* WHAT TO DO *
Copy every line below that has the word "agent" in it.

* RECORDS SHOWN *
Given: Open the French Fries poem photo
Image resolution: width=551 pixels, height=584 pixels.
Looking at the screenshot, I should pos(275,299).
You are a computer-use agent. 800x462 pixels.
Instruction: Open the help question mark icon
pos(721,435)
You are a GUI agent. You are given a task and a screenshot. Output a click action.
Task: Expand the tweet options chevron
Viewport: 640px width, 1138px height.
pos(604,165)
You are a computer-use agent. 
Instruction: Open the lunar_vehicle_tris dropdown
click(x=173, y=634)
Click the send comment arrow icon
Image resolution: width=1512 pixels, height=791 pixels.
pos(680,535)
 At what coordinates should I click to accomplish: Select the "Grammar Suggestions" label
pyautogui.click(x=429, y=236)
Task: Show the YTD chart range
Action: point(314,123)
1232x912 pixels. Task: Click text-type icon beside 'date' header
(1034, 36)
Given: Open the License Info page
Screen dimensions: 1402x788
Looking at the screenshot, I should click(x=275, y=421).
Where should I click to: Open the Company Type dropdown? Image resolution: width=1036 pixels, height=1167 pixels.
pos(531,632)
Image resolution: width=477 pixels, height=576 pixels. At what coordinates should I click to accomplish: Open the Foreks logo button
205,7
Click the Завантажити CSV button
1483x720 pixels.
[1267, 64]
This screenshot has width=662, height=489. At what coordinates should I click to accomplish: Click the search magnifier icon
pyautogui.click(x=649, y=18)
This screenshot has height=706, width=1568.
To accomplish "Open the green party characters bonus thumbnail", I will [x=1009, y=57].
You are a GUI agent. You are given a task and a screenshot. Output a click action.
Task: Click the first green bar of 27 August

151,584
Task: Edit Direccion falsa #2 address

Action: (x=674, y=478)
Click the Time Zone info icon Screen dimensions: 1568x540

* RESULT OF THIS TASK *
You are a computer-use agent. 800x462 pixels.
You are a GUI agent. You are given a task and a screenshot. Output a click action.
You are a computer-use agent. 
You are a GUI agent. You are given a task and a screenshot. Output a click action.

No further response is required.